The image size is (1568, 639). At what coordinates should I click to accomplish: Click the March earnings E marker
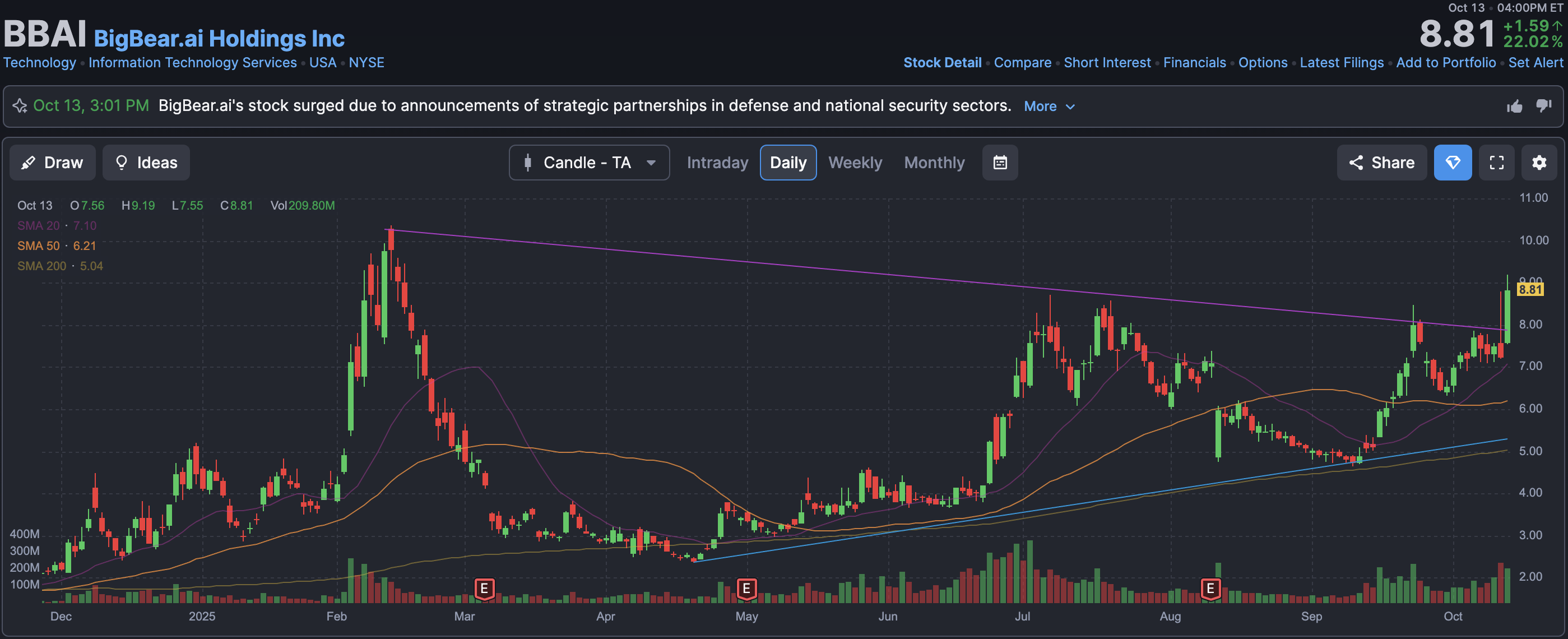click(484, 589)
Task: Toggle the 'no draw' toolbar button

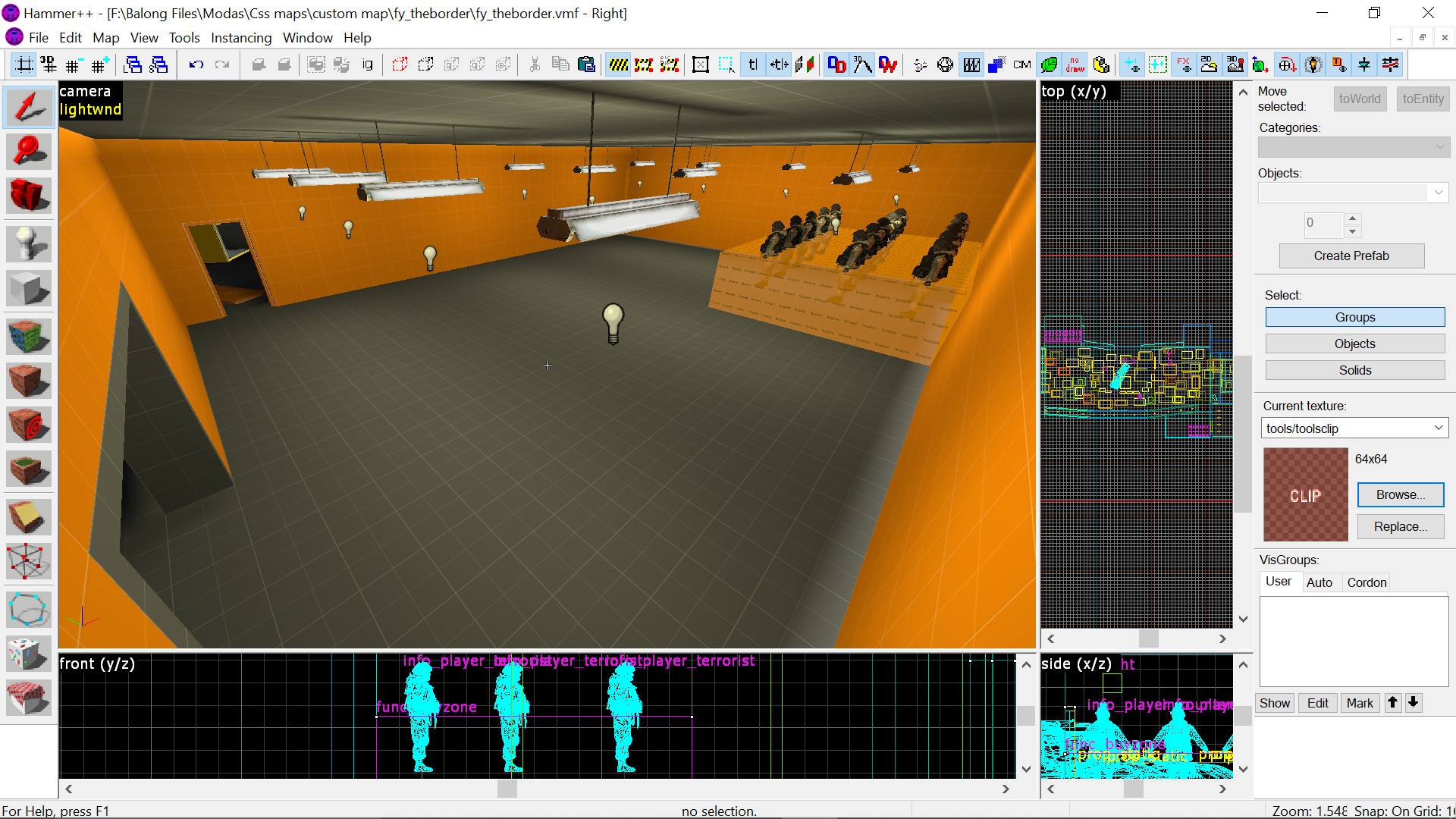Action: [1075, 65]
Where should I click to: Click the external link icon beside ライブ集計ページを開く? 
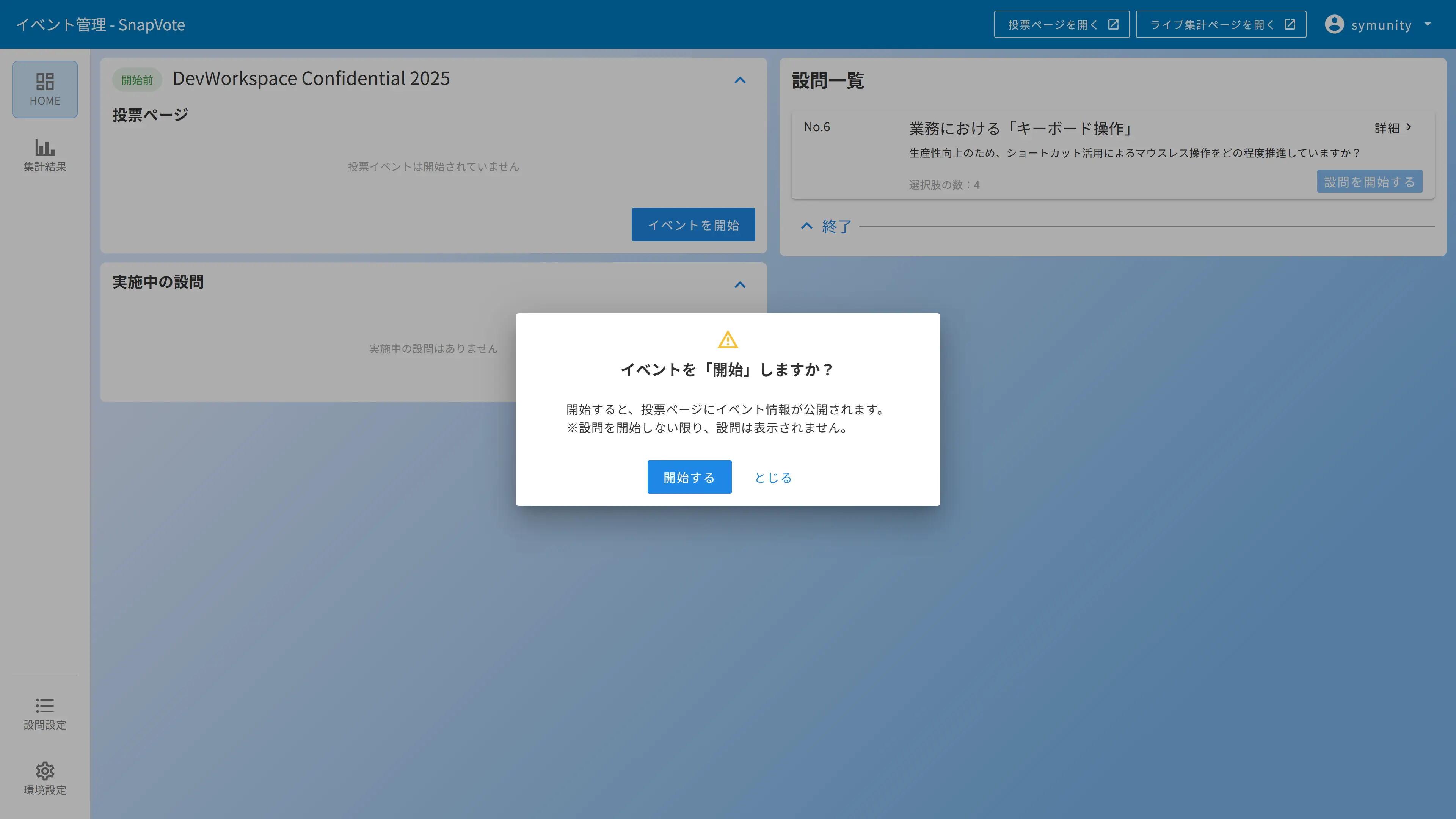tap(1289, 24)
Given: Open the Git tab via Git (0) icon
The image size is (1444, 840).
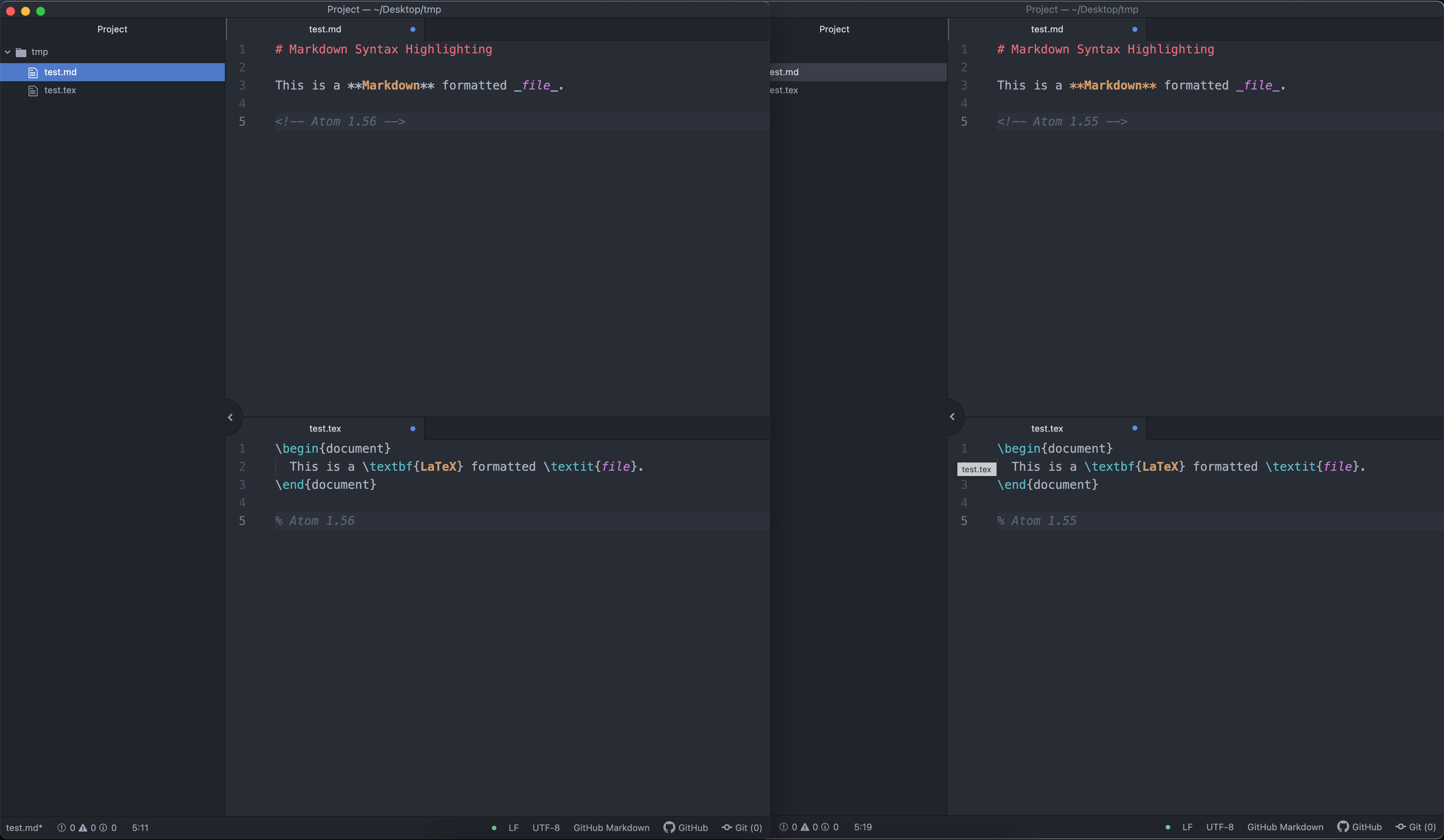Looking at the screenshot, I should point(742,827).
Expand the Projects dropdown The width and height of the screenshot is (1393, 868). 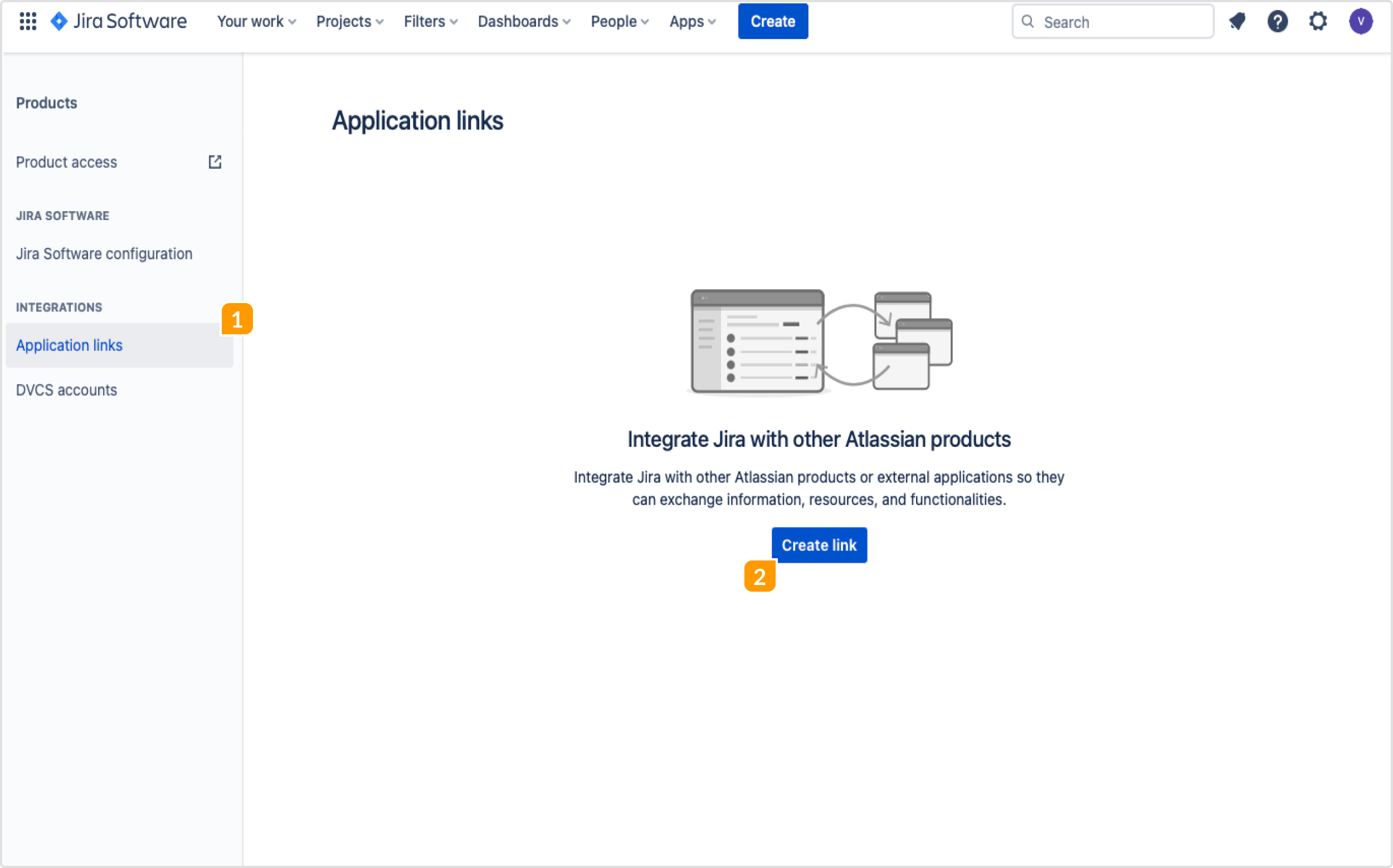tap(349, 21)
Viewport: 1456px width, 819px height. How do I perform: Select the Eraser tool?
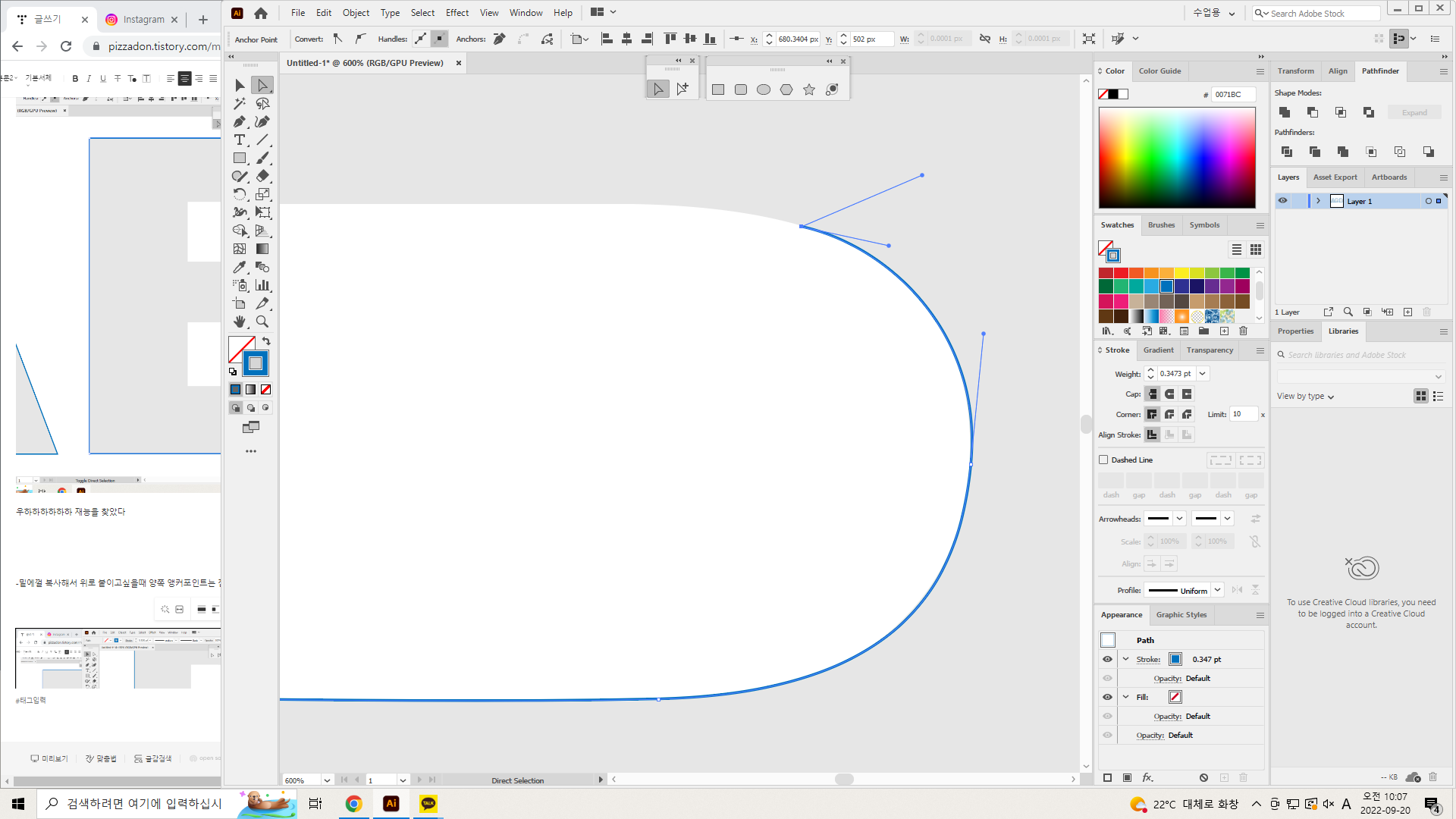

**WORK REQUIRED**
The required output is an exact copy of the lines from the start of the material above through the line containing "Given: Open the Git tab via Git (0) icon", inclusive, with no pictures in it.

**WRITTEN RESPONSE**
The image size is (1568, 639). At what coordinates should I click to accomplish: Click the March earnings E marker
click(484, 589)
Task: Toggle the 'no draw' toolbar button

Action: [1075, 65]
Where should I click to: Click the external link icon beside ライブ集計ページを開く? 
tap(1289, 24)
Given: Open the Git tab via Git (0) icon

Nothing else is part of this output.